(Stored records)
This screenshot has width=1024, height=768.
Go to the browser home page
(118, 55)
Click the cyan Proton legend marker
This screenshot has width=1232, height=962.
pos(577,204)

▸ **Goal of the exercise**: Transcribe the entries above exactly.

▸ **Response for this exercise**:
This screenshot has width=1024, height=768.
Go to the browser home page
(118, 55)
Click the cyan Proton legend marker
This screenshot has width=1232, height=962.
pos(577,204)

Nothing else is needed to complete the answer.